» **Exercise**
The answer should be each line of the records that contains the word "source"; please copy them all.

» **Provided records**
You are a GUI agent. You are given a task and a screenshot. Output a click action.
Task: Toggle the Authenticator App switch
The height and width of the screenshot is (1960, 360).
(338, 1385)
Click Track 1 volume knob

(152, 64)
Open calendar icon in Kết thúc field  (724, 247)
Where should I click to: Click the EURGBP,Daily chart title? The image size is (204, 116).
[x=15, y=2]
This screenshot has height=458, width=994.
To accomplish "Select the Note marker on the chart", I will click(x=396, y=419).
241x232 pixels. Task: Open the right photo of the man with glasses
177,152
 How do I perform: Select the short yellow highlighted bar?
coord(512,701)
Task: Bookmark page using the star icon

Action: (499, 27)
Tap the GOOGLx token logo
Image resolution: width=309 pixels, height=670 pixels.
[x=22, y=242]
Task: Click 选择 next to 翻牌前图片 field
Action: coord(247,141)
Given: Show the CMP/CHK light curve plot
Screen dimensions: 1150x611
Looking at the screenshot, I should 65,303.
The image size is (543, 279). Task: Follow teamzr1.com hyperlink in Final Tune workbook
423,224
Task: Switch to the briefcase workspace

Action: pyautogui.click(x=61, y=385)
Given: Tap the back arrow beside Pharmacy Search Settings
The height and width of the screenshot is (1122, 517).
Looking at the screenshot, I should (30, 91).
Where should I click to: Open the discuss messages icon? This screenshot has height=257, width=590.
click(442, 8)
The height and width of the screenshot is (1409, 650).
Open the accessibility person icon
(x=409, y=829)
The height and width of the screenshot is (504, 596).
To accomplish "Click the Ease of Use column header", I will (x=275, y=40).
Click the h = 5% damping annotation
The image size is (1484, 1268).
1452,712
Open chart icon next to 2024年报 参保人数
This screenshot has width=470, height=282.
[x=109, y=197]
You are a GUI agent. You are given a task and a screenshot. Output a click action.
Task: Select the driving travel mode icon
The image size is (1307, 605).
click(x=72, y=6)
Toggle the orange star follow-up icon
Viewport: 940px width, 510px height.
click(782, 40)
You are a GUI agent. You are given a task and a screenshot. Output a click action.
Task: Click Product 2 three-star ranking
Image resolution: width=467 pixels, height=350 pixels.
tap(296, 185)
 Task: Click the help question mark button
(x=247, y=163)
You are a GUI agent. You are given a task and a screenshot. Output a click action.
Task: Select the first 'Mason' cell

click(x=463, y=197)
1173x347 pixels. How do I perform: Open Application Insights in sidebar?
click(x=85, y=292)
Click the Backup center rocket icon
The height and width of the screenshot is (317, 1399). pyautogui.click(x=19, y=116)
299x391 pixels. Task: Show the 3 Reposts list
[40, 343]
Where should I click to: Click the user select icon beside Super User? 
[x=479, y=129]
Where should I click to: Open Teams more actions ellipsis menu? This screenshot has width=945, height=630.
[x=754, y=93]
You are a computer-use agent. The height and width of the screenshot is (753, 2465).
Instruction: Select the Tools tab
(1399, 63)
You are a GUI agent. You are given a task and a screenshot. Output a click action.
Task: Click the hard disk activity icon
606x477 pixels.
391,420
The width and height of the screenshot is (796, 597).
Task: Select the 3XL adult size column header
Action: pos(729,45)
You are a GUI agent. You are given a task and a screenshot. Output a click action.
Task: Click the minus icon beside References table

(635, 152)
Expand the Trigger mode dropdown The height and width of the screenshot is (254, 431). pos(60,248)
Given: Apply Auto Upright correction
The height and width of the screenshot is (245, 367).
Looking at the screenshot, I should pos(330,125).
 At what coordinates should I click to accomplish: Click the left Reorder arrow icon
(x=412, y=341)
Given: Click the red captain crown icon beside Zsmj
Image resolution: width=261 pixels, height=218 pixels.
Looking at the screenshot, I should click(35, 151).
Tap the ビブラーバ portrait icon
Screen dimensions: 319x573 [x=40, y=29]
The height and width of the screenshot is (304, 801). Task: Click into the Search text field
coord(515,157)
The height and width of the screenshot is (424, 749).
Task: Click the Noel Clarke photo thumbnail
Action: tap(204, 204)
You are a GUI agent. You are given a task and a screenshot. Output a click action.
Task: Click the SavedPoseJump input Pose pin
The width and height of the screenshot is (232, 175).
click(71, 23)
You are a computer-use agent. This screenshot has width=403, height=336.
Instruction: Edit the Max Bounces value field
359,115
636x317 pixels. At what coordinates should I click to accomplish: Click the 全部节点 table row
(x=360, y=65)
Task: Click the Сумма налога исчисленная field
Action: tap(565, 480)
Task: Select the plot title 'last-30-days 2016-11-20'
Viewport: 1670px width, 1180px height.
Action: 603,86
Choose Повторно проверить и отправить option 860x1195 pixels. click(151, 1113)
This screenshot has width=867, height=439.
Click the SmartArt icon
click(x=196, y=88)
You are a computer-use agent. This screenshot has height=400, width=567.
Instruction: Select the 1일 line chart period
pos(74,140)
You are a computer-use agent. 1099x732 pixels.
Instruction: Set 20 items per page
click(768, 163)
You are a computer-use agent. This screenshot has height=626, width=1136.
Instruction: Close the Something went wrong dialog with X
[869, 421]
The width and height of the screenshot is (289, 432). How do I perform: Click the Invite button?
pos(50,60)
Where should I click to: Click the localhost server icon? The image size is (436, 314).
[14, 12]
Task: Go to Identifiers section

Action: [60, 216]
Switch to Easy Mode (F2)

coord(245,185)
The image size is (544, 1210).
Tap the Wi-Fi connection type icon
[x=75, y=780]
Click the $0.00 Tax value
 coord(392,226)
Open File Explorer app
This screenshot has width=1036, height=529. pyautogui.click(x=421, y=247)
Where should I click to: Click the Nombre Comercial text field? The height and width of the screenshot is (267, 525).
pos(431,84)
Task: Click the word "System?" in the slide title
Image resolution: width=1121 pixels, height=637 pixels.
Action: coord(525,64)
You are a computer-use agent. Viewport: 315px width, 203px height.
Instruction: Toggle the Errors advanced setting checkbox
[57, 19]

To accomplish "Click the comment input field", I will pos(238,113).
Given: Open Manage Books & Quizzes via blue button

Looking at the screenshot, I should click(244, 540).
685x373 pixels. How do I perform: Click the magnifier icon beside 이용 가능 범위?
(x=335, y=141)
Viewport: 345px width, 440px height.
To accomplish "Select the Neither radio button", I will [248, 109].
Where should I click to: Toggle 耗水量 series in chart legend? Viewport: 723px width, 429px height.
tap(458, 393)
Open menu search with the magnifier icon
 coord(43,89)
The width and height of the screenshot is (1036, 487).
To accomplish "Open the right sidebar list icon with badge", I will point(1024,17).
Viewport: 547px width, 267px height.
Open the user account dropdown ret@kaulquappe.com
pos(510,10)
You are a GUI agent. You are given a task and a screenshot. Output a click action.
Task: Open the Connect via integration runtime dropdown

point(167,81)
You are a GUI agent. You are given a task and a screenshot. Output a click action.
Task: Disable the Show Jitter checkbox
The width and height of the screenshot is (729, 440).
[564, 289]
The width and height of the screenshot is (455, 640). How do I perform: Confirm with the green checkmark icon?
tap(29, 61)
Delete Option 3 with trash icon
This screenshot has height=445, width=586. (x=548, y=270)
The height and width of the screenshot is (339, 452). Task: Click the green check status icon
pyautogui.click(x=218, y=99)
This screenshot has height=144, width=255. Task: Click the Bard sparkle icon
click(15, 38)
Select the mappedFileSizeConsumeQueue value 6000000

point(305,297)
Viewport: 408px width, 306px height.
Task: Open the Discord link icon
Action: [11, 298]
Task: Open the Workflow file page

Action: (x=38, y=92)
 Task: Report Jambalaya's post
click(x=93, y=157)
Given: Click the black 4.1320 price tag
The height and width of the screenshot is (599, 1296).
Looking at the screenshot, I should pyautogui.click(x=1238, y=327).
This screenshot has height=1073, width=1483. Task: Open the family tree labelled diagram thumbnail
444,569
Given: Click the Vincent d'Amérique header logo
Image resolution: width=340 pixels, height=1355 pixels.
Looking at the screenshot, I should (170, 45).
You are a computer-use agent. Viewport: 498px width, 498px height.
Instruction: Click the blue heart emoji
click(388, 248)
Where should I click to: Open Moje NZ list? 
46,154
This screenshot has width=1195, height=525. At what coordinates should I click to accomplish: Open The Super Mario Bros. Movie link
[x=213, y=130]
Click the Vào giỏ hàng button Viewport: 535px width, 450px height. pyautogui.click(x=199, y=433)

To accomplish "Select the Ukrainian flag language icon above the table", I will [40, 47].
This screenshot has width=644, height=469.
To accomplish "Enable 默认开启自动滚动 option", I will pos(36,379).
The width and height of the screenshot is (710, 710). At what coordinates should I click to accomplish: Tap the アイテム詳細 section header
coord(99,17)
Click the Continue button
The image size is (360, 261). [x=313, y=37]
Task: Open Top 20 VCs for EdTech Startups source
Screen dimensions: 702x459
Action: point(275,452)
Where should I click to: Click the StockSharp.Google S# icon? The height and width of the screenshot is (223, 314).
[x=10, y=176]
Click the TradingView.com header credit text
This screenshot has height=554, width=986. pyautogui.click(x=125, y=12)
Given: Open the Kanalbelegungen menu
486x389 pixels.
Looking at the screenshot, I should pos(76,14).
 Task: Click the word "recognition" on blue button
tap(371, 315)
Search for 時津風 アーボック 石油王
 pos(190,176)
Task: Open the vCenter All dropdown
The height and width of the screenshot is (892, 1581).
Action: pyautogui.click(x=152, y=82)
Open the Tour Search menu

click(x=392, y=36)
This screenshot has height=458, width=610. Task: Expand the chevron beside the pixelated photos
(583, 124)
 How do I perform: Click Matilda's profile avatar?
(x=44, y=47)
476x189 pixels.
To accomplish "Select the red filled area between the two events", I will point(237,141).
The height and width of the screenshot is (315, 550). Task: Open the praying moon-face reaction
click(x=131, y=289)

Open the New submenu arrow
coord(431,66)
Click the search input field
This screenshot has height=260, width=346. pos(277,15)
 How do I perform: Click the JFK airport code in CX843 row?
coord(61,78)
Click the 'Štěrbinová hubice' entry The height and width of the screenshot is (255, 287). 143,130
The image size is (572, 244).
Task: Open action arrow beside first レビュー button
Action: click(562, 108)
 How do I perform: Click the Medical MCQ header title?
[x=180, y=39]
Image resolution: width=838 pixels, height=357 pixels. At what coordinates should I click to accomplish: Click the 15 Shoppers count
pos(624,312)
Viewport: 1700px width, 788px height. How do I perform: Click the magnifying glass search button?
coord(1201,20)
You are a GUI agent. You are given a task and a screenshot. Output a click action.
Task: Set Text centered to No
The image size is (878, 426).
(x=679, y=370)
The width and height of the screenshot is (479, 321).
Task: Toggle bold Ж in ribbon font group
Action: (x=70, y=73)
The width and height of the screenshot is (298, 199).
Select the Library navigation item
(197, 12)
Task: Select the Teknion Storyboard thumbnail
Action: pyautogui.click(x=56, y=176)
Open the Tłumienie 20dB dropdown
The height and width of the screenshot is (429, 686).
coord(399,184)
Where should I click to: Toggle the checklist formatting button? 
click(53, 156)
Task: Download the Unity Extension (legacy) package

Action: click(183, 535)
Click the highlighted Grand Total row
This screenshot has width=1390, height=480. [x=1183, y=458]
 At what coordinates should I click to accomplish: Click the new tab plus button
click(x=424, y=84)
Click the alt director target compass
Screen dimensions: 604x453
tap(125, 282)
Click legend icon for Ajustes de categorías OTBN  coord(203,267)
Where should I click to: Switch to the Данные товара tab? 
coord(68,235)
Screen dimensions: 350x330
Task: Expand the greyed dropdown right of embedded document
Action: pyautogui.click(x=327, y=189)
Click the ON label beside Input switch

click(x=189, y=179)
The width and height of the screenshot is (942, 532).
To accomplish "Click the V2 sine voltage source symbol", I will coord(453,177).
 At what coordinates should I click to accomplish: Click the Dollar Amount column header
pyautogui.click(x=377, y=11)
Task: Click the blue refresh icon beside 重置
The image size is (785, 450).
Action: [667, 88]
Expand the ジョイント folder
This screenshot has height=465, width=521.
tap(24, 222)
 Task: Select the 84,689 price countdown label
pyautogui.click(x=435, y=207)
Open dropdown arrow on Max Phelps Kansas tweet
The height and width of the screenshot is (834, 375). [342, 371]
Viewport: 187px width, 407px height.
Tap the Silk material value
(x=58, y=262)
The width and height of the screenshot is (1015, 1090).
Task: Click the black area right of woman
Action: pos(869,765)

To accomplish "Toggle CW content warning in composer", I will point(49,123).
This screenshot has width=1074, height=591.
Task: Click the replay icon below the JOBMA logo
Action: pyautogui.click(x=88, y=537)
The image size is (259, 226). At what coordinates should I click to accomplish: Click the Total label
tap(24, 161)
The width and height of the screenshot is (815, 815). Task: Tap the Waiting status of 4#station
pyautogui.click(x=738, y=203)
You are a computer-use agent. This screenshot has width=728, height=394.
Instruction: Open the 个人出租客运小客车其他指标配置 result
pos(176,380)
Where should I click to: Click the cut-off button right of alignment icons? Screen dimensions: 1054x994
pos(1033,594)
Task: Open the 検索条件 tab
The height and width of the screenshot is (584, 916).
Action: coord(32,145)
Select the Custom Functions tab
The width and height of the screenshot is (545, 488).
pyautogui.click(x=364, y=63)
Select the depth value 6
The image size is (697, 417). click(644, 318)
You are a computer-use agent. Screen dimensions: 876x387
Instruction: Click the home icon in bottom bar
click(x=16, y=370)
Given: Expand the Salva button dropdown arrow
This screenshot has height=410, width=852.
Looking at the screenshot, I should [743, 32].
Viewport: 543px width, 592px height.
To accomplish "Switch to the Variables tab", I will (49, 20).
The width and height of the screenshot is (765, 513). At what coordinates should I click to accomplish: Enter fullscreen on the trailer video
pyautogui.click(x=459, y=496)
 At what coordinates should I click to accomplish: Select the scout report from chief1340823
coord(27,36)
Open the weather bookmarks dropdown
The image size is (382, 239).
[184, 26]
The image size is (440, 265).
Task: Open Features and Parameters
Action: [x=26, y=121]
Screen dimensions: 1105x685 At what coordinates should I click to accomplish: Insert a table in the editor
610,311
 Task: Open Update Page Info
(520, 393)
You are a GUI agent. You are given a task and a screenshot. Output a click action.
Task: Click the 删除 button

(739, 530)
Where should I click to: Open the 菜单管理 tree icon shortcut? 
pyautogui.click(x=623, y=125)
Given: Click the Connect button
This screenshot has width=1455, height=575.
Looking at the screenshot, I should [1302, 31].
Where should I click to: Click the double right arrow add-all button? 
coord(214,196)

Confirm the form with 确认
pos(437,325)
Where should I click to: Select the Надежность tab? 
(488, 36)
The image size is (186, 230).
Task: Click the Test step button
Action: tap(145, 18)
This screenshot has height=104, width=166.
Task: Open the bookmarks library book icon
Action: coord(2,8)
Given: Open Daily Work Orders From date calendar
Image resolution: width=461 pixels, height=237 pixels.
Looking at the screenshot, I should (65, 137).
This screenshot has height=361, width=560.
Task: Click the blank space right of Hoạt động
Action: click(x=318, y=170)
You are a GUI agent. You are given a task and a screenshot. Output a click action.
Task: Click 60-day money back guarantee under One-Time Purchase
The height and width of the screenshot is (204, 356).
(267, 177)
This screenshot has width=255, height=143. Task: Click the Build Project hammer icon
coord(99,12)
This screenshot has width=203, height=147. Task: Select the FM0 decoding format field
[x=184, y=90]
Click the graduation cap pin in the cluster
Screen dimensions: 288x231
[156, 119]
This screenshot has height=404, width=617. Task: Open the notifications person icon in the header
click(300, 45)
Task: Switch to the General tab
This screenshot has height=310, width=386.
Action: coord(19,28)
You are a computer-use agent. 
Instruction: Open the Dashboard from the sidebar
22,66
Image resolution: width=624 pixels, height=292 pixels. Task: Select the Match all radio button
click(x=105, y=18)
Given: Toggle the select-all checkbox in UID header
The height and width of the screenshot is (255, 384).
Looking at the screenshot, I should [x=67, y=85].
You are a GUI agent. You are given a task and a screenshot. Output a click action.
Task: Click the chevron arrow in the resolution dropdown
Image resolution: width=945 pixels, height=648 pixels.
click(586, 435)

» **Reply to the exercise**
Task: Open Top 20 VCs for EdTech Startups source
To accomplish "Click the V2 sine voltage source symbol", I will coord(453,177).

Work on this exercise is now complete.